Di questo è stato informato anche il giovane DJ della provincia viterbese quando a conclusione di una serata per la festa di compleanno di un diciottenne, dopo essersi accorto che qualcuno  aveva preso il suo nuovo IPHONE utilizzato alla console per mixare la musica, si è recato presso la Polizia Postale per sporgere denuncia.

Gli autori del furto, rivelatisi esperti tecnici del settore, non avevano però tenuto conto dell’attività continua di monitoraggio delle rete effettuata dalla Polizia Postale e delle Comunicazioni, in particolare per la prevenzione ed il contrasto di più gravi fenomeni criminali quali,  ad esempio, la pedopornografia on-line o la protezione delle infrastrutture critiche informatizzate.

Il Centro Nazionale Anticrimine Informatico per la Protezione delle Infrastrutture Critiche – C.N.A.I.P.I.C. interviene,  quindi, in favore della sicurezza di una gamma di infrastrutture connotate da un criticità intersettoriale (in virtù dei sempre più stretti vincoli di interconnessione ed interdipendenza tra i differenti settori infrastrutturali) e su una tipologia di minaccia che può avere tanto un’origine extraterritoriale quanto una proiezione ad “effetto domino” e transazionale  delle sue conseguenze.

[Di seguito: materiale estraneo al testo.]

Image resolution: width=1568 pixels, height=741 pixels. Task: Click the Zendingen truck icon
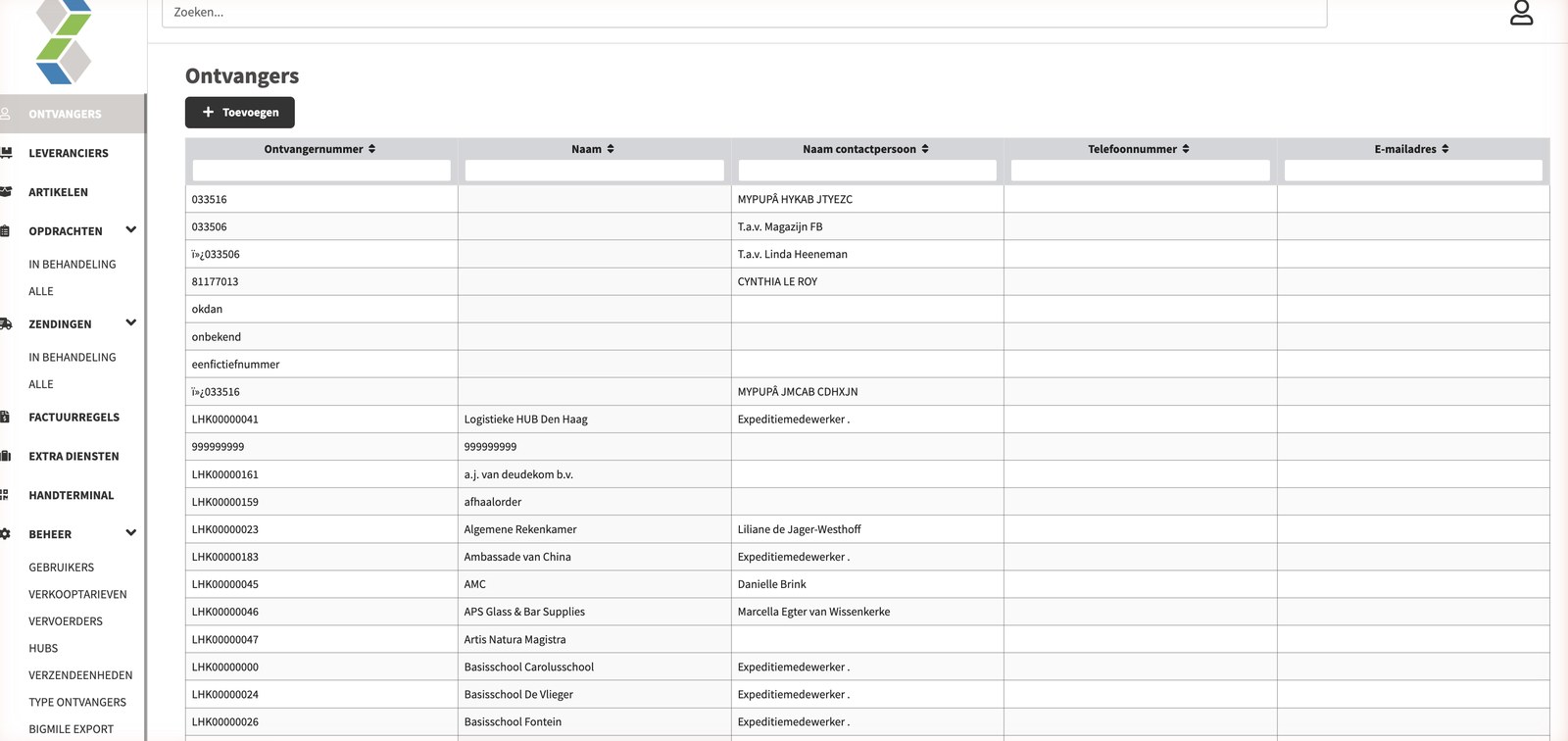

Il modello operativo si fonda, inoltre, sul principio delle partnership “pubblico-privato”: il CNAIPIC, infatti, assume (mediante una Sala operativa disponibile h 24 e 7 giorni su 7) una collocazione centrale all’interno  di un network di realtà infrastrutturali critiche (istituzionali ed aziendali) ed opera in stretto collegamento con organismi di varia natura (nazionali ed esteri), impegnati  tanto nello specifico settore quanto sul tema della sicurezza informatica, con i quali intrattiene costanti rapporti di interscambio informativo e provvede (attraverso Unità di intelligence e di analisi) alla raccolta ed all’elaborazione dei dati utili  ai fini di prevenzione e contrasto della minaccia.